The Defense Department has tried to avoid depending on Japanese companies for key military equipment, partly to avoid the risk of losing supplies in any political confrontation and partly because the employees of U.S. defense companies vote in the United States and Japanese defense workers do not.

After being told yesterday of the Commerce Department findings, Sen. Jim Exon, a Nebraska Democrat who wrote the foreign investment review laws, said: "The transaction never should have been approved." Mr. Exon criticized the Bush administration's original decision after it was revealed in news reports Jan. 25.

The Commerce Department's findings, contained in a confidential memo to the Treasury Department, come at an awkward time. Japanese rime Minister Kiichi Miyazawa is to arrive in Washington next week for his first meeting with &L President Clinton.

The administration is trying to balance its concern about Japan's trade surplus with the need for Japanese participation in aid to the former Soviet Union.

According to the memo, the interagency committee that approved the sale Jan. 19 was unaware that the Applied Magnetics unit was the only U.S. company producing parts for sophisticated computer laser-disk drives.

The eight-agency Committee on Foreign Investment in the United States was also unaware of the extent to which the Navy's Trident missiles and the Army's Patriot missiles depend on these components, the memo said.

A Treasury Department official said yesterday night that the details of the Commerce Department memo were being actively investigated by the Treasury and Defense Departments.
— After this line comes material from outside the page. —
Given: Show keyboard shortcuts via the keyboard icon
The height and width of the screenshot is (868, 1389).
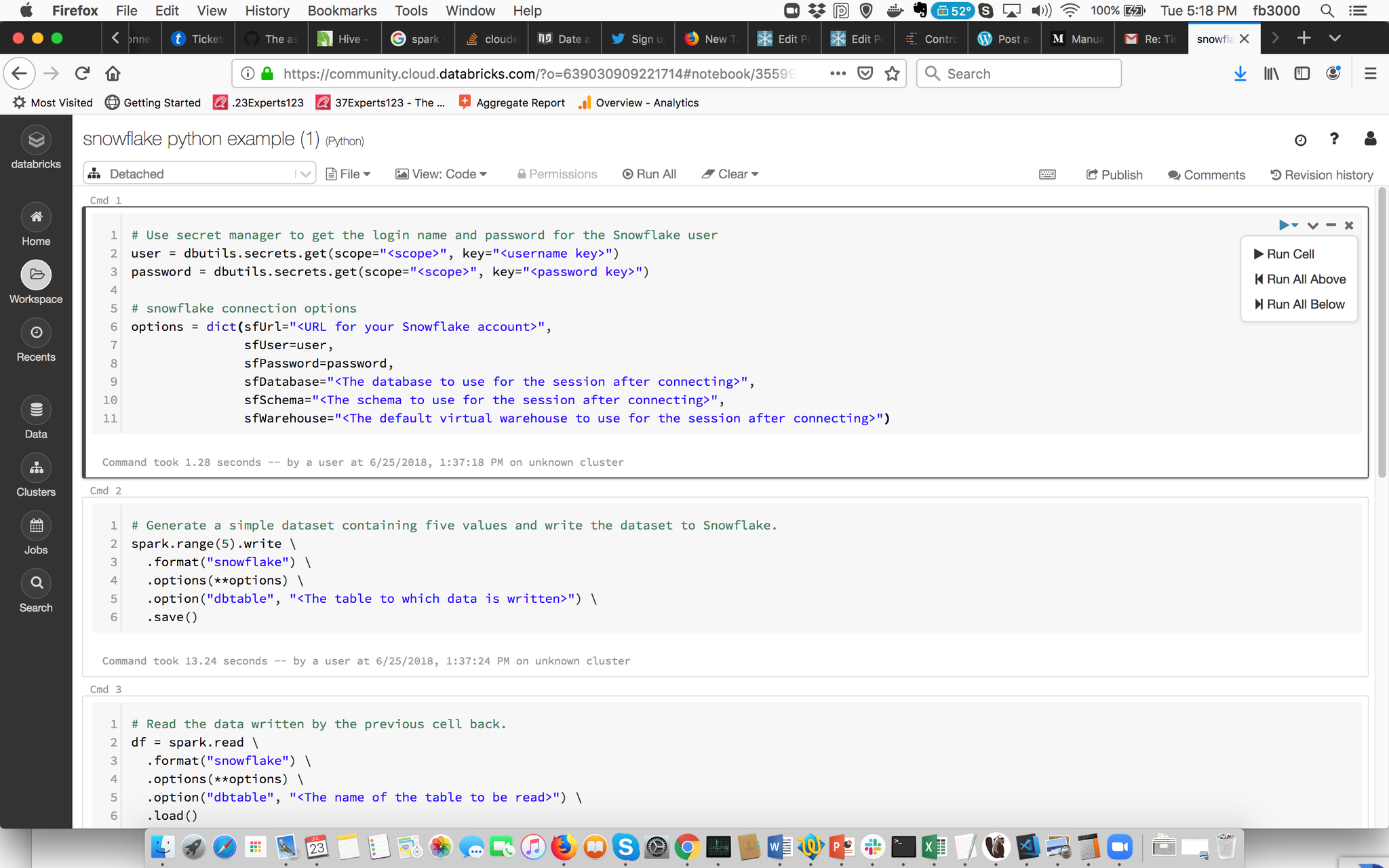Looking at the screenshot, I should (1046, 174).
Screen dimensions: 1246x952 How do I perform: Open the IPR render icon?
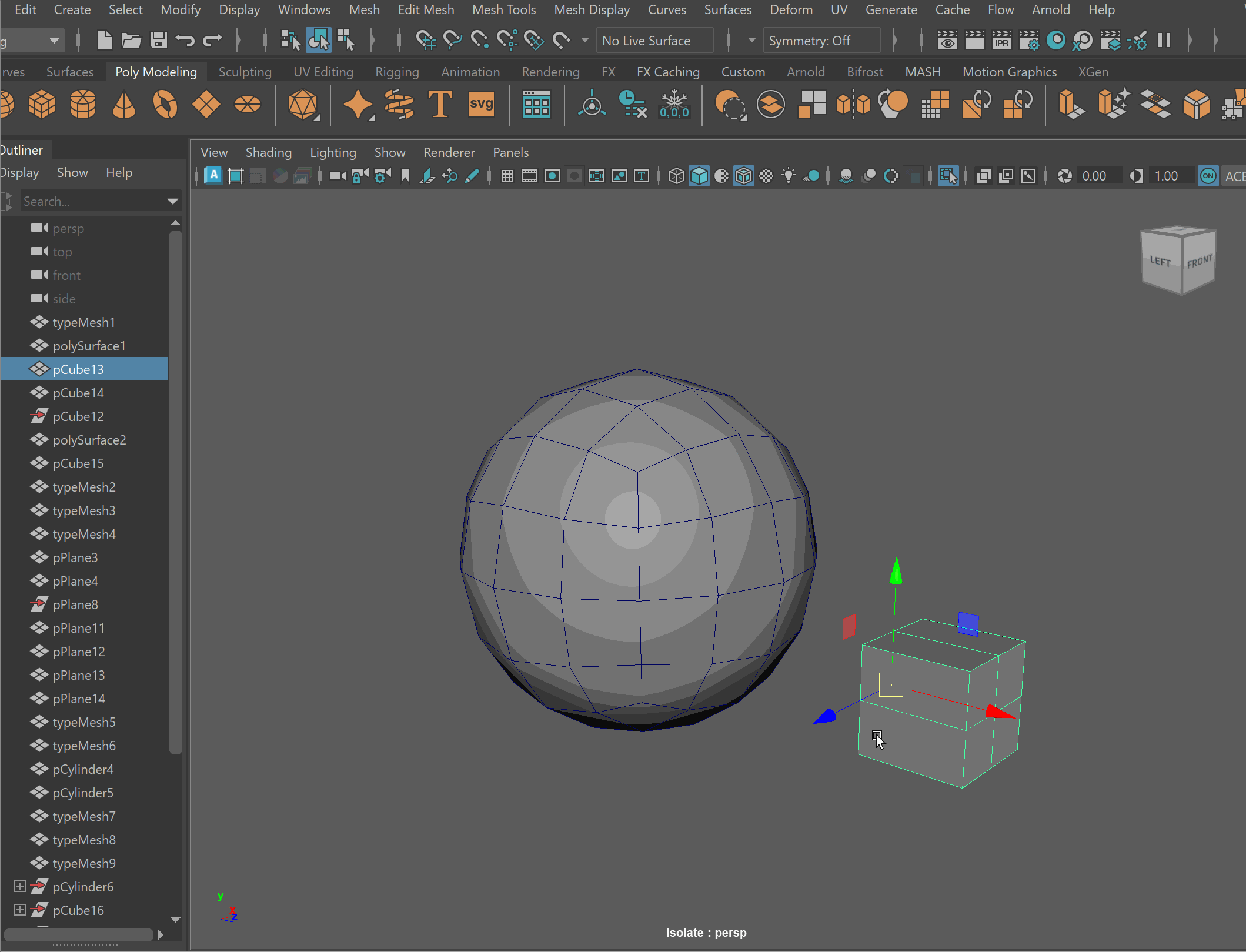(x=1001, y=41)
A U.S. official who insisted on anonymity said that some of the information in the memo was not new, but the official declined to be more specific.

A copy of the memo was mailed to the New York Times in an envelope with no return address. Federal officials confirmed its authenticity.

Federal law allows the Treasury to reopen the case and cancel the sale if it determines that there were "material" misrepresentations made by the participants.

William R. Anderson, the chief executive of Applied Magnetics, said in a telephone interview yesterday that no misrepresentations had been made.

Mr. Anderson said other companies, mainly in Japan, were producing similar products and that any national security concerns about the deal were unfounded.